Am 4. Mai 2023 hat der Europäische Gerichtshof (EuGH) ein wegweisendes Urteil in der Rechtssache C‑300/21 gefällt, das neue Klarheit in Bezug auf Schadensersatzansprüche bei Verstößen gegen die Datenschutz-Grundverordnung (DSGVO) bringt.
Hintergrund des Falls
Die Österreichische Post hatte 2017 begonnen, Informationen über die politischen Präferenzen der österreichischen Bevölkerung zu sammeln und diese Daten zu verkaufen. Ein betroffener Kunde, der nicht der Verarbeitung seiner personenbezogenen Daten zugestimmt hatte, fühlte sich beleidigt und reichte Klage ein, um die Verarbeitung seiner Daten zu stoppen und eine Entschädigung für den immateriellen Schaden zu erhalten, den er erlitten hatte. Die österreichischen Gerichte gaben ihm in Bezug auf die Verarbeitung seiner Daten Recht, lehnten jedoch sein Schadenersatzbegehren ab.
Das Urteil des EuGH
Der EuGH stellte klar, dass das Vorliegen eines Schadens eine der Voraussetzungen für den Schadenersatzanspruch ist, zusammen mit einem Verstoß gegen die DSGVO und einem Kausalzusammenhang zwischen dem Schaden und dem Verstoß. Eine Auslegung, dass jeder Verstoß gegen die DSGVO automatisch den Schadenersatzanspruch eröffnet, würde dem Wortlaut von Art. 82 Abs. 1 DSGVO widersprechen.

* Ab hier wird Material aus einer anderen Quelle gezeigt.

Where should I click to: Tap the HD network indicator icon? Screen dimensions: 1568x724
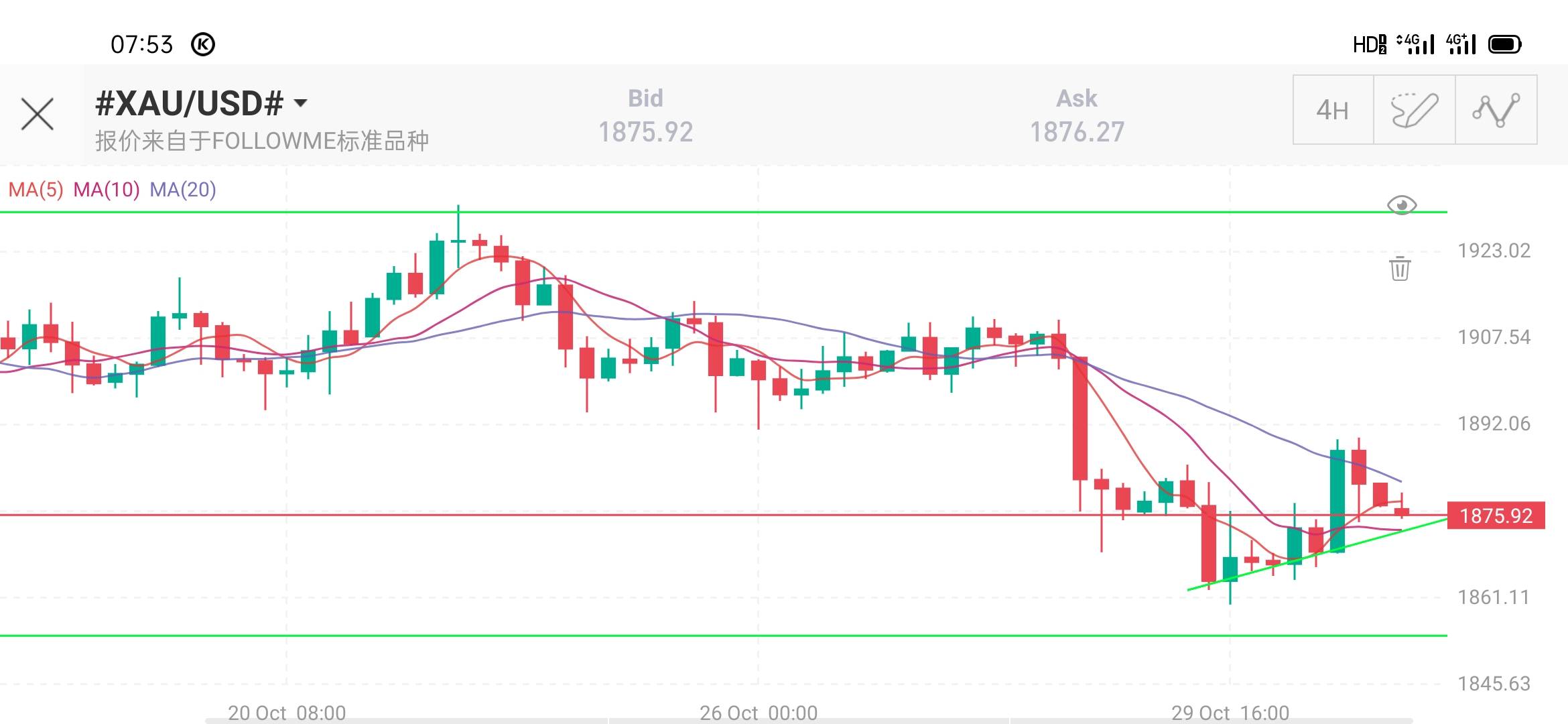(x=1369, y=44)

Darüber hinaus hat das Gericht klargestellt, dass keine Anforderung besteht, dass der erlittene immaterielle Schaden einen bestimmten Schweregrad erreichen muss, um ein Recht auf Entschädigung zu begründen. Dies bedeutet, dass jeder Art von immateriellem Schaden, unabhängig von seiner Schwere, potenziell zu einer Entschädigung führen kann, wenn die anderen beiden Bedingungen erfüllt sind.
Bedeutung des Urteils
Das Urteil des Gerichts ist bedeutend, da es bestätigt, dass das Recht auf Entschädigung für immaterielle Schäden infolge rechtswidriger Datenverarbeitung eine wichtige Sicherung der Datenschutzrechte von Einzelpersonen darstellt. Es erkennt auch die breite Auffassung zum “Schaden” an, die von der EU-Gesetzgebung übernommen wurde, zu der jegliche Art von Schaden gehört, den eine Person erleidet.

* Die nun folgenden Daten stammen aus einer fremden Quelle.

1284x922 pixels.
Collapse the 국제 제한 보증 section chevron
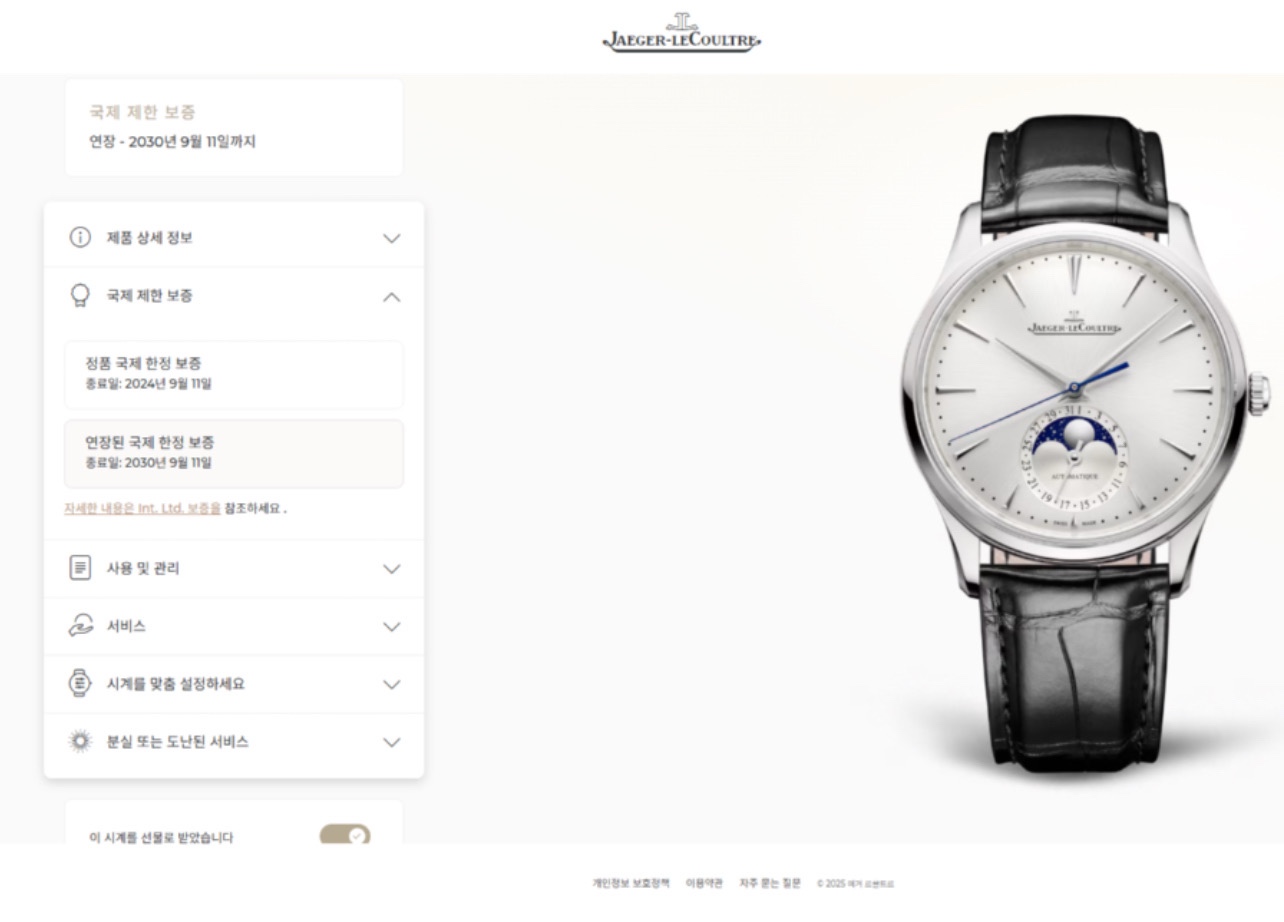[x=392, y=297]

Insgesamt unterstreicht dieser Gerichtsbeschluss die Bedeutung des Schutzes der Datenschutzrechte von Einzelpersonen und der Gewährleistung wirksamer Abhilfemaßnahmen für jeglichen Schaden, der als Folge rechtswidriger Verarbeitung personenbezogener Daten erlitten wurde. Er hebt auch die Notwendigkeit hervor, dass die Mitgliedstaaten klare und wirksame Mechanismen zur Bestimmung von Entschädigungen in Fällen von immateriellen Schäden infolge vonDSGVO-Verstößen schaffen.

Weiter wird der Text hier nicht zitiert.